Inês Branco Carvalho, Adriana Paixão Fernandes, David Prescott, Ana Isabel Brochado, Margarida Pimentel Nunes, Isabel Montenegro Araújo, Beatriz Donato, Rita Sérvio, José Luis Ferraro, Salomão Fernandes, Carla Araújo, António Martins Baptista, José Lomelino Araújo
Introdução: O abcesso do músculo psoas ilíaco (MPI) consiste na colecção de pus no seu compartimento, sendo um diagnóstico raro, todavia a sua frequência tem vindo a aumentar, provavelmente pelo maior uso da tomografia computarizada (TC). Pode ser classificado como 1º ou secundário. O 1º resulta de disseminação hematogénica ou linfática de um foco infeccioso, geralmente desconhecido. Trauma, hematoma, imunossupressão são factores de risco. O secundário resulta de contaminação directa por contiguidade com estruturas infectadas. O tratamento consiste em antibioterapia apropriada e drenagem do abcesso. Tem uma morbimortalidade elevada, principalmente quando não tratado. Idade avançada, presença de bacteriemia e infecção por E.coli, também contribuem para maior mortalidade. A taxa de recorrência é de 15-36% e deve-se a drenagem ou antibioterapia inadequadas.
Caso clínico: mulher, 74 anos, com história de linfoma não Hodgkin, hipertensão arterial, insuficiência venosa dos membros inferiores, dislipidemia.
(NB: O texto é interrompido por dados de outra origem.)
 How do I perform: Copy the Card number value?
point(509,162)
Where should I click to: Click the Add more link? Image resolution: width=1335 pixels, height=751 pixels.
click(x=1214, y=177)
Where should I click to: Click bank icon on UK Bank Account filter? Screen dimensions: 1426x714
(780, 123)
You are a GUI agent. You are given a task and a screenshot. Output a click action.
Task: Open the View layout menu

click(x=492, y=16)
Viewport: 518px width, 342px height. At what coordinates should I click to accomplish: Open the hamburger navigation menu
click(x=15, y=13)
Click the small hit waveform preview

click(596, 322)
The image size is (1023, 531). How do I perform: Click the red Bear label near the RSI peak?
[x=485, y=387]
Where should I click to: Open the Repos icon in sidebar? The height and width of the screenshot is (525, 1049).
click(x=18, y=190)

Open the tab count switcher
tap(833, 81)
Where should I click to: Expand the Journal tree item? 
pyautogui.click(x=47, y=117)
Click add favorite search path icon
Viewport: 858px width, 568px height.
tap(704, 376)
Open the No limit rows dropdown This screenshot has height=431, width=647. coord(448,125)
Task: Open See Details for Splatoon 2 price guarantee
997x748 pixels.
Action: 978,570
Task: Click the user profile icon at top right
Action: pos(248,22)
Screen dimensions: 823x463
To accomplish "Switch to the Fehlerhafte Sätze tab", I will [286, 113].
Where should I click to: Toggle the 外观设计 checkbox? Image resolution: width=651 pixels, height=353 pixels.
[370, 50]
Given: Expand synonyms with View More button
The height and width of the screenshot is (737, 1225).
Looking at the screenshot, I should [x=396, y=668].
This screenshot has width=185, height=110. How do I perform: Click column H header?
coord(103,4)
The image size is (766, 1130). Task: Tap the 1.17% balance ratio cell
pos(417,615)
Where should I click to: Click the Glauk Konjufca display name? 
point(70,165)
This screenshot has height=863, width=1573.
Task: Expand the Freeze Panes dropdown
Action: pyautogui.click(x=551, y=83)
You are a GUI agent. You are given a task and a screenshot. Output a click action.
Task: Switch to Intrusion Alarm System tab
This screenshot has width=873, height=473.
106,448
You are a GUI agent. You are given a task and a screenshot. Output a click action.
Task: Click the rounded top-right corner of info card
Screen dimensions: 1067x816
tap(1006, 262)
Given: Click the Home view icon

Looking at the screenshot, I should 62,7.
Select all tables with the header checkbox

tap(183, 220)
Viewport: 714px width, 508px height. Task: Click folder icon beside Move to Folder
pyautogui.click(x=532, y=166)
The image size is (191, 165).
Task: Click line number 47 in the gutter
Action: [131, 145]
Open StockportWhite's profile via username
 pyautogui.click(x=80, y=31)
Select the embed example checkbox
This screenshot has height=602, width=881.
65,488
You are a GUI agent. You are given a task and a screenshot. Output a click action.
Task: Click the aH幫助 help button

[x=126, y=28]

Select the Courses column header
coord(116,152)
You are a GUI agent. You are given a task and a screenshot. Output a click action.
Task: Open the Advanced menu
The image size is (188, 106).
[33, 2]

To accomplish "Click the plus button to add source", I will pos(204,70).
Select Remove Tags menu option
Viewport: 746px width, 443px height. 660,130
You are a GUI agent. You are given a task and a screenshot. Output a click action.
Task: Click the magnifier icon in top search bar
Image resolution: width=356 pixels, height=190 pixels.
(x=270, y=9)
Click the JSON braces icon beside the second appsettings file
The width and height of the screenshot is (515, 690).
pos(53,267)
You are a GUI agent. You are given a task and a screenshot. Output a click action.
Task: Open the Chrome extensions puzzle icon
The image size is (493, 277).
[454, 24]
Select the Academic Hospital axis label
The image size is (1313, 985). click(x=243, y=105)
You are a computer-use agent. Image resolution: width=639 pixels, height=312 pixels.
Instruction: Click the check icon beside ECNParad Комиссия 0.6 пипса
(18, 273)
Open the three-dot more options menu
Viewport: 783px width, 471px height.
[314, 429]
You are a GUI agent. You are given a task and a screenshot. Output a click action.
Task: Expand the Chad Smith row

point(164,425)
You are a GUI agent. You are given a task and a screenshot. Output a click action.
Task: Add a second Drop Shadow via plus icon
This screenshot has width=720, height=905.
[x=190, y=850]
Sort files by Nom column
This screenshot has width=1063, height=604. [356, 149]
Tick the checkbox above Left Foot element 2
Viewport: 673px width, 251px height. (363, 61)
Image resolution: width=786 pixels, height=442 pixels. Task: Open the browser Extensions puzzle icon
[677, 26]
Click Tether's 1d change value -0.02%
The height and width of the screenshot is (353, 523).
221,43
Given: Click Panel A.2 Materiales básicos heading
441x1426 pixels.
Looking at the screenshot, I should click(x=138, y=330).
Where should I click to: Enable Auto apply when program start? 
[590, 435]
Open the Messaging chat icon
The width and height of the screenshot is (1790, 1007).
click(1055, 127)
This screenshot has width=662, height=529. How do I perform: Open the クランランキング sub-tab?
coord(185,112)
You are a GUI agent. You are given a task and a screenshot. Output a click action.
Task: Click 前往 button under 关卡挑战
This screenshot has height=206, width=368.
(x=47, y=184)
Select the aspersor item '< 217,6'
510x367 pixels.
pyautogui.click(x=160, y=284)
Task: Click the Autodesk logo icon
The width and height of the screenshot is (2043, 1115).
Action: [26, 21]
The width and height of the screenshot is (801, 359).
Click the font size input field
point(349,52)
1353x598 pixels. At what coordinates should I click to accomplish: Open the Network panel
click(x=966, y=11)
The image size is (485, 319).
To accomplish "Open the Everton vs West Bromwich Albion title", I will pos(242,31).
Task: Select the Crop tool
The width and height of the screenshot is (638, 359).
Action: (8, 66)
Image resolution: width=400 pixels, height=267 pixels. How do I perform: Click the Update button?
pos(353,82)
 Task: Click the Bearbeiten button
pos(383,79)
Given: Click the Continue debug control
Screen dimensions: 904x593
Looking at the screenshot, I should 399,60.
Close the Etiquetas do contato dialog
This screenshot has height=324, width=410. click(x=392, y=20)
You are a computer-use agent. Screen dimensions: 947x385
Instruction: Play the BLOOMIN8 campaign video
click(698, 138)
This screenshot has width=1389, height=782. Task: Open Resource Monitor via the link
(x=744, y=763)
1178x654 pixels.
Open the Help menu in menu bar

Internamento recente, em Agosto, no contexto de lombalgia direita com irradiação ao membro inferior direito com 3 semanas de evolução, condicionando várias vindas à urgência, sendo sempre assumida ciatalgia e tratada com anti-inflamatórios intramusculares. Foi diagnosticado hematoma infetado do MPI direito com 8,8x3,7x15cm, tratado com meropenem e ainda punção percutânea guiada por TC com colheita de líquido sugestivo de pus, cujo exame bacteriológico e o exame directo de BK foram negativos. Realizou RM da coluna lombar com exclusão de foco infeccioso. O internamento foi complicado por meningite pneumocócica e cistite com isolamento de E. Coli ESBL, com vários ajustes da antibioterapia. Cerca de 1 mês depois da alta, recorreu de novo à urgência por dor nos quadrantes direitos com irradiação para o membro inferior direito, de agravamento progressivo. Realizada TC abdomino-pélvica com manutenção de colecção ao longo do MPI direito, inferiormente continuando-se por loculações para os músculos anteriores da raiz da coxa e adutores, com 142x57mm. Trombose venosa de ambas as veias femorais comuns, com extensão às femorais profundas interceptadas. Durante o internamento foi feita drenagem ecoguiada, com envio do líquido para análise, contudo sem isolamento de agente. Hemoculturas igualmente negativas. Teve alta após completar 10 dias de antibiótico com seguimento em consulta de Medicina Interna, até então sem recorrência do abcesso.
Discussão: este caso reforça que o diagnóstico diferencial da lombalgia vai muito para além da ciatalgia e que devemos considerar diagnósticos mais raros como é o caso do abcesso do MPI. Neste caso concreto, trata-se de um abcesso primário. Evidência a importância da realização correcta da drenagem e da instituição precoce de antibioterapia, para a boa evolução clínica e prevenção de recorrência. É ainda ilustrativo de uma das complicações desta entidade, que é a TVP por compressão extrínseca das veias femoral e ilíaca.